→ Excerpt provided:
____

Thursday, December 25, 2008

Merry Christmas!

From our family to yours, Merry Christmas! Hope this day is filled with love and joy!

Monday, December 22, 2008

A Gift Idea

Well, we're heading out tomorrow morning, Monday, at 6 am. Heather's dad is driving us to Dallas and my folks are coming down to get us. It has been a great 10 days here in New Braunfels - it has been great seeing friends and family. The temperature has swung from the 70's down to the 30's. This evening we are sitting around playing the Seinfeld Scene-It. Fun stuff.

Hey, by the way, Heather's sister, Jennifer (Jenny), has recently published a children's book called 'A Match Made in Heaven'. It is a great gift, especially for Christmas. You can order it online or download the digital version immediately. Check out and search for the book title or click the book link above.

If we don't see you before, have a Merry Christmas!

Thursday, December 18, 2008

Our Italian Blog

While we're stateside we are keeping an Italian blog for our friends back home. We will be putting pictures and things on there that you won't see here. Check it out at - you may not be able to read it, but you can enjoy the pictures and video. The last post is about Taco Bell's insane suggestion that we add a 4th meal to our diet...yeah, real healthy...(but delicious)...

On Being Stateside...

Well. We're in Texas. I'm sitting in my in-laws' guesthouse, listening to Bon Iver, studying and preparing lectures for a class I'm teaching in January. Man, it is a lot of work. It is one of those intensive, one-week classes - five days, 35 hours of class time. I'm reading the book Organic Community by Joe Myers right now - really, really good so far - putting into words things I've been thinking/feeling/experiencing.

Really smooth transition this time around. I miss my team, church and home - but it has been smooth. I feel some timid tendrils of cultural stress already, but different than ever before. Whereas in past trips 'home', I've raced out to buy the food and sweets I've missed or run to the stores to shop and see what latest game or gadget is out, this time I find myself, well, not.

It all seems too glittery. So big, so very, very big. And loud. So much junk, crap. I'm sure it is worse because it is the Christmas, shopping season, but I still feel it. My ears and eyes are especially sensitive to the commercial nature we're surrounded in. I'm not used to having cable. Not used to paying so little for gas, so much freedom, so many options.

I want to retreat to the silence of this little guest house and yet find myself wishing I were sitting at Yuri's caffe at Piazza Roma where I know how to speak and what to order.

I'm sipping a Dr. Pepper, happy to be with family and spending dollars. I'll lay down on this grass for it is green but I find myself increasingly homeless, increasingly rootless...

Go hug a missionary today. We're weird for good reason...

____

→ Directive A:
Answer these questions from the blog posts, one per line:
(i) What is the title of the children's book Heather's sister published?
(ii) What book is the writer reading while preparing lectures?
(iii) How many hours of class time does the January class involve?
→ Directive B:
Print the passage of the blog posts starting at "From our family" and ending at "Scene-It. Fun stuff.".
The listing that comes next is drawn from a separate source.

→ Information supplied:
____

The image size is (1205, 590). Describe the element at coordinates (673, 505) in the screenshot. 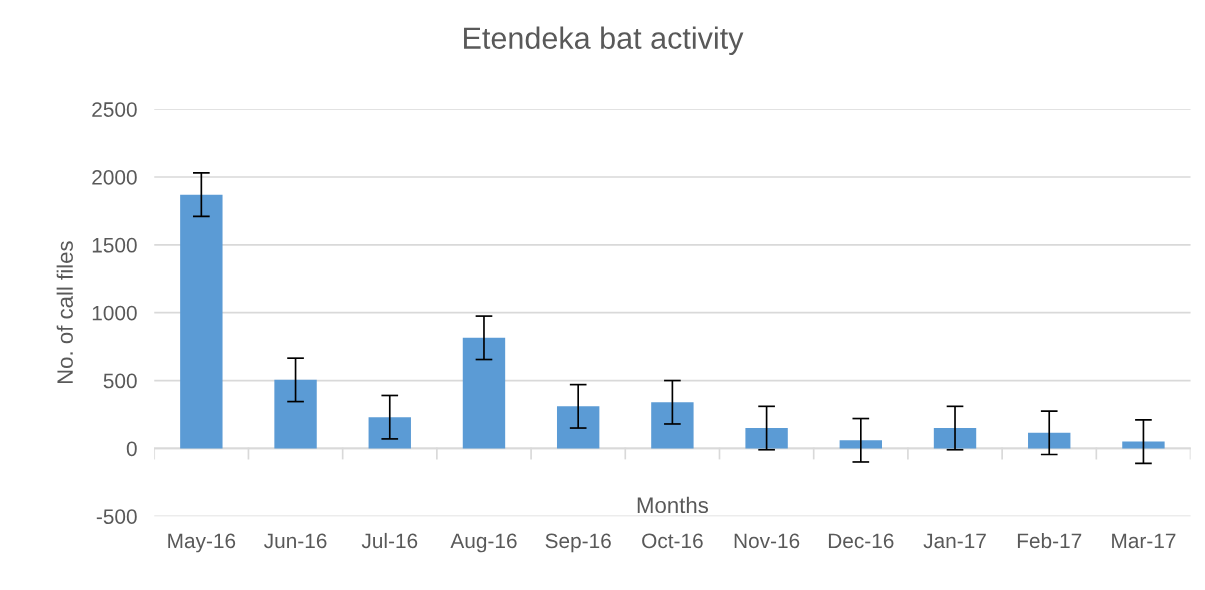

____

→ Problem solution A:
(i) 'A Match Made in Heaven'
(ii) Organic Community by Joe Myers
(iii) 35 hours

→ Problem solution B:
From our family to yours, Merry Christmas! Hope this day is filled with love and joy!

Monday, December 22, 2008

A Gift Idea

Well, we're heading out tomorrow morning, Monday, at 6 am. Heather's dad is driving us to Dallas and my folks are coming down to get us. It has been a great 10 days here in New Braunfels - it has been great seeing friends and family. The temperature has swung from the 70's down to the 30's. This evening we are sitting around playing the Seinfeld Scene-It. Fun stuff.